● **Action item**
Look through the records below for the line with "Task: Click the Sandbox option label text". Return that line and each one after it up to and including the line with "The image size is (1568, 639).", exactly.

[Screenshot grounding data]

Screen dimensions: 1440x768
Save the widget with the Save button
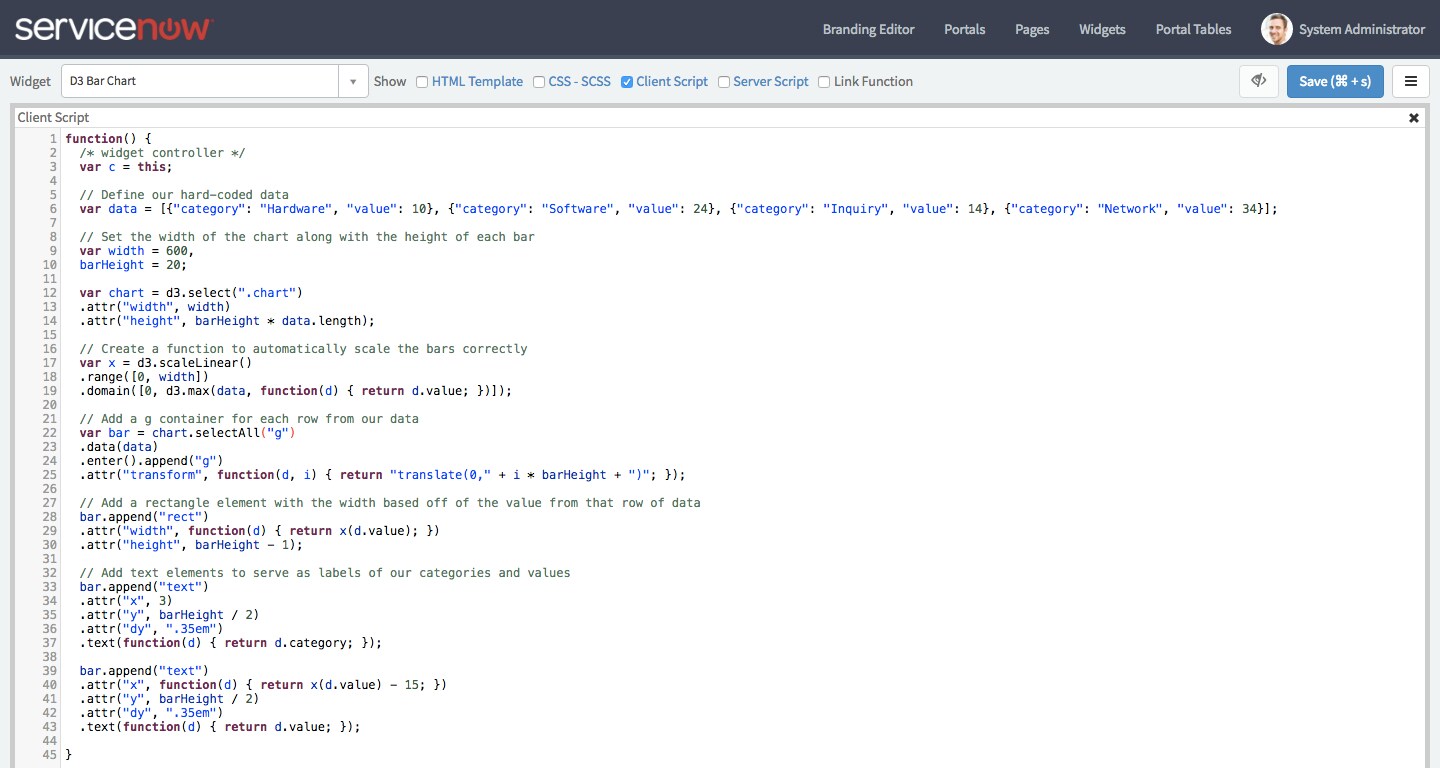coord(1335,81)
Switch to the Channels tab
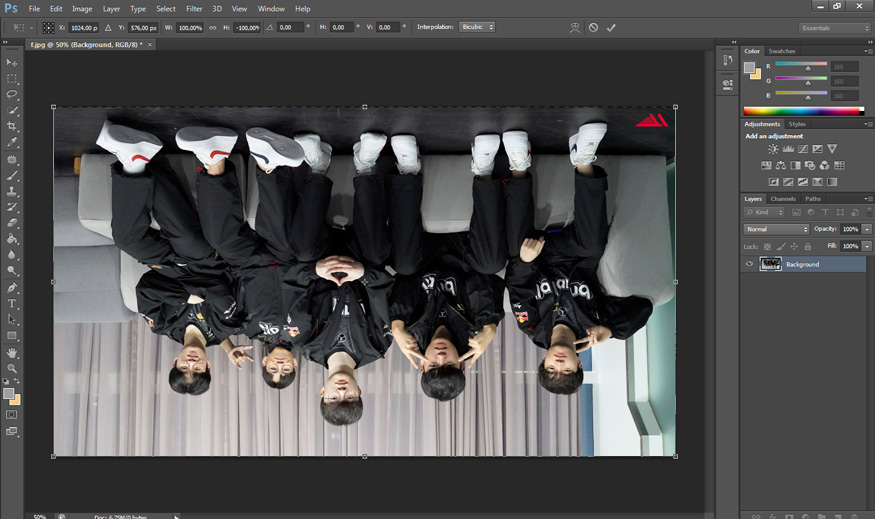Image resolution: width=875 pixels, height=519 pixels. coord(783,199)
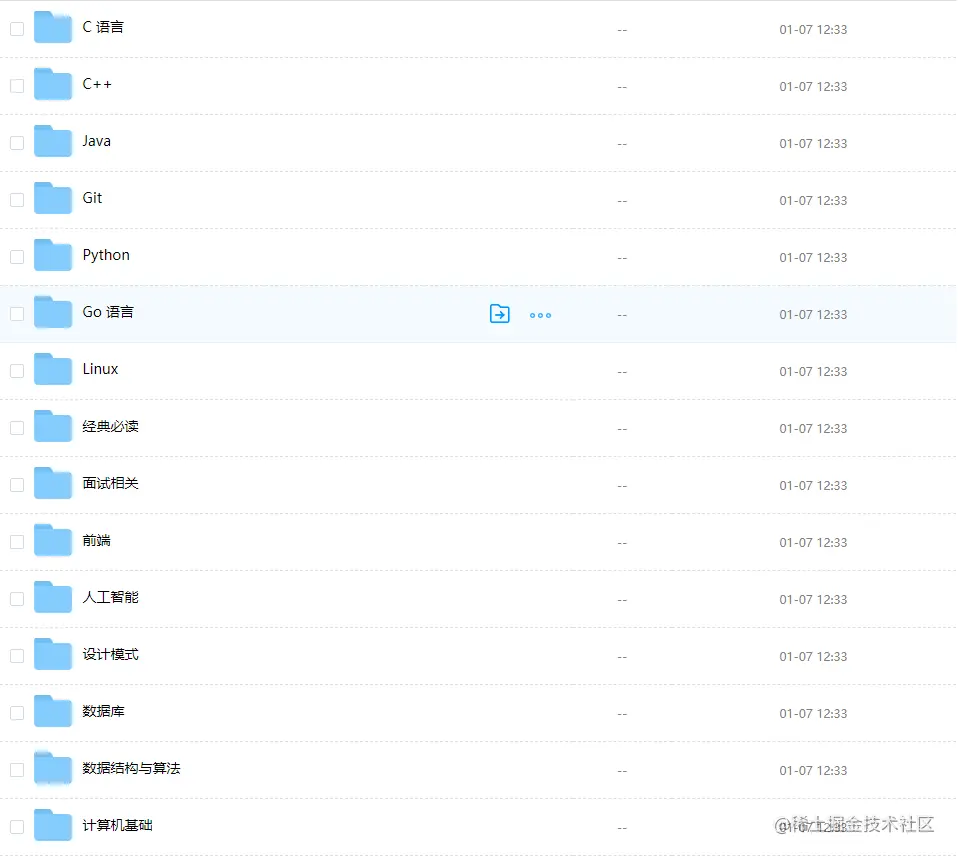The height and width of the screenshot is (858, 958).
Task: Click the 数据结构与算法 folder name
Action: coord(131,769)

--

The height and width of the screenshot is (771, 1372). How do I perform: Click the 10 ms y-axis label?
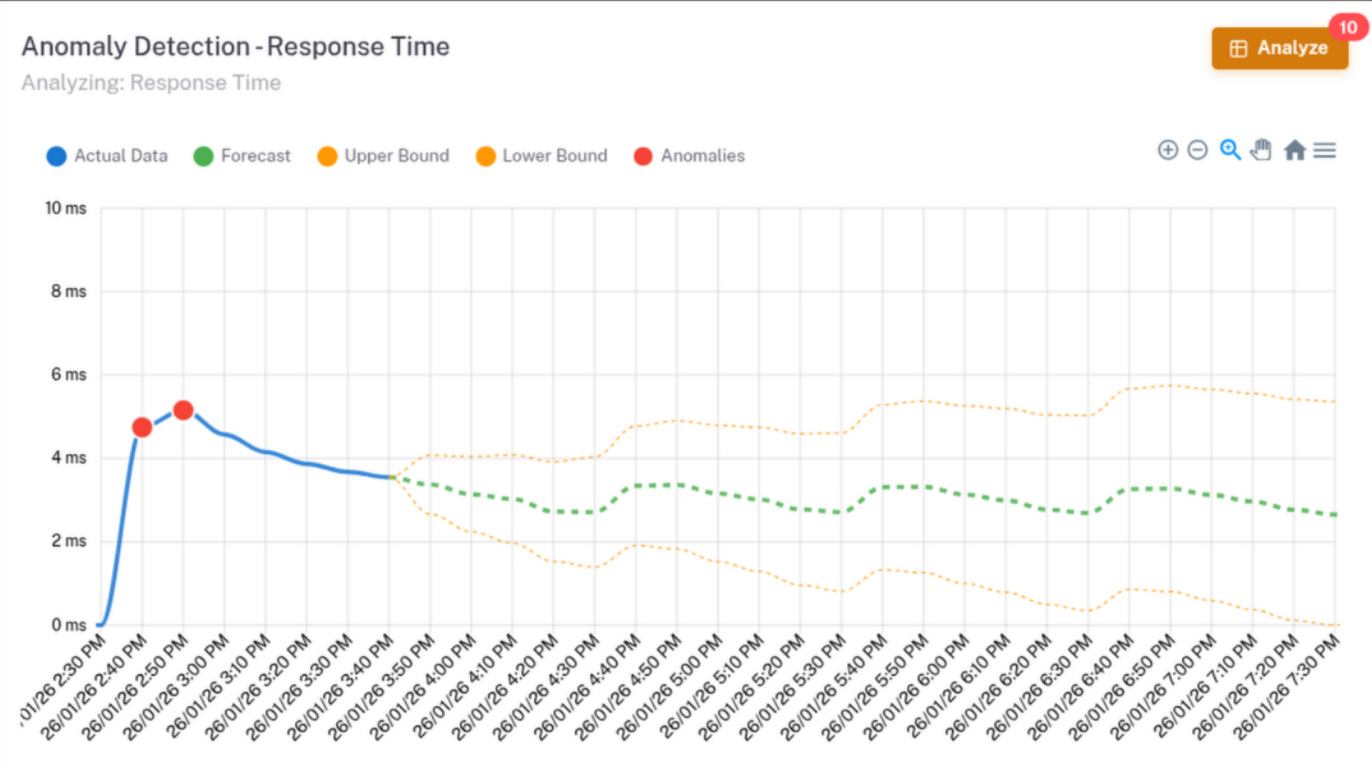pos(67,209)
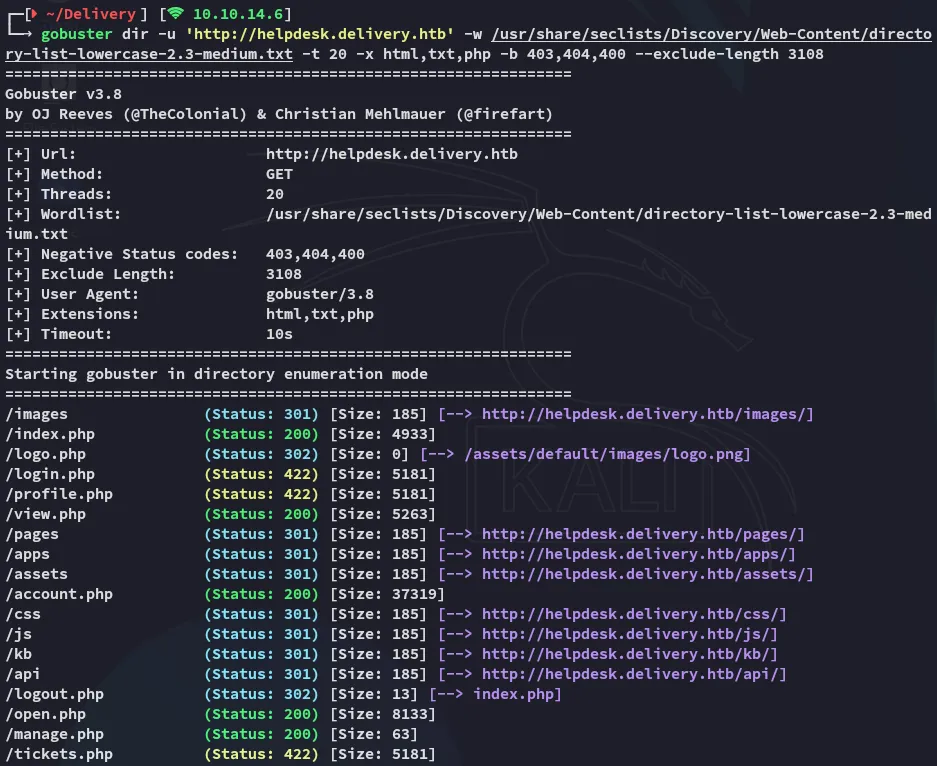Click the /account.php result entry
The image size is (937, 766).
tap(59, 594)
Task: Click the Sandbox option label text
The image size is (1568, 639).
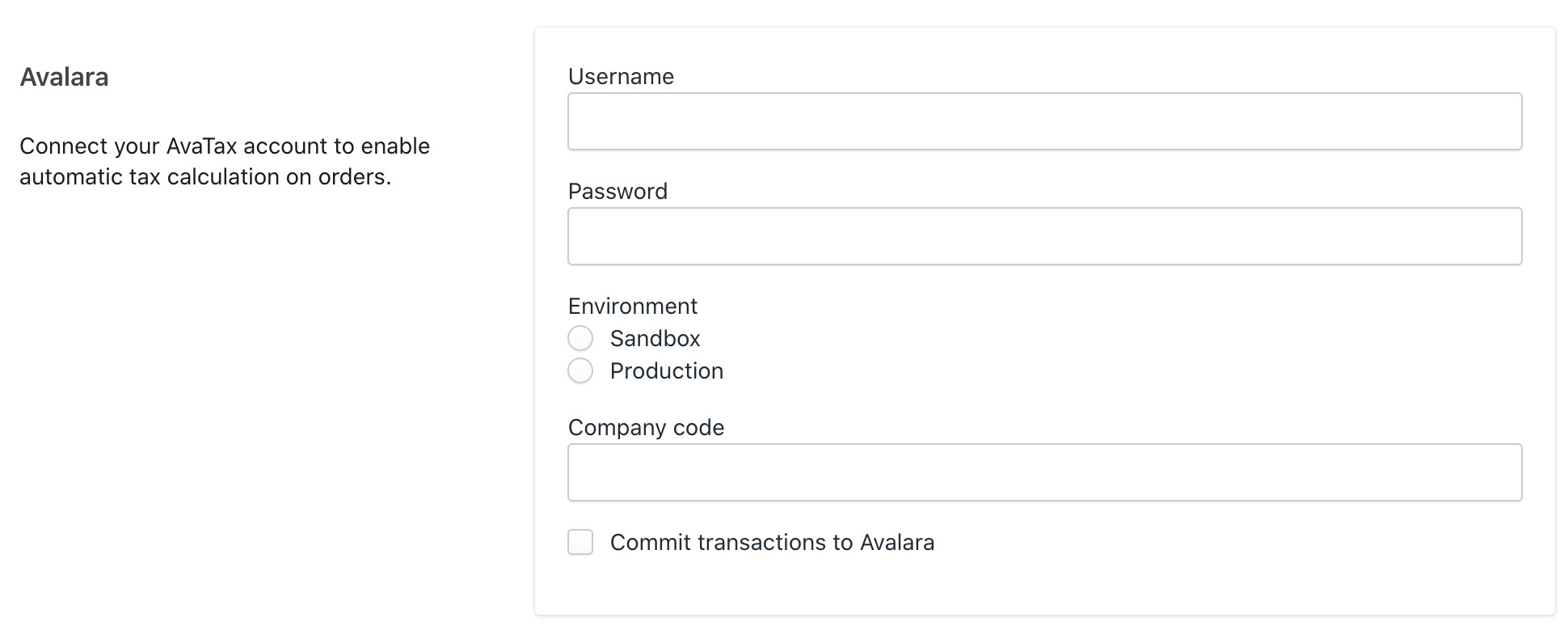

● **Result of the exercise**
Task: Click the Sandbox option label text
The image size is (1568, 639).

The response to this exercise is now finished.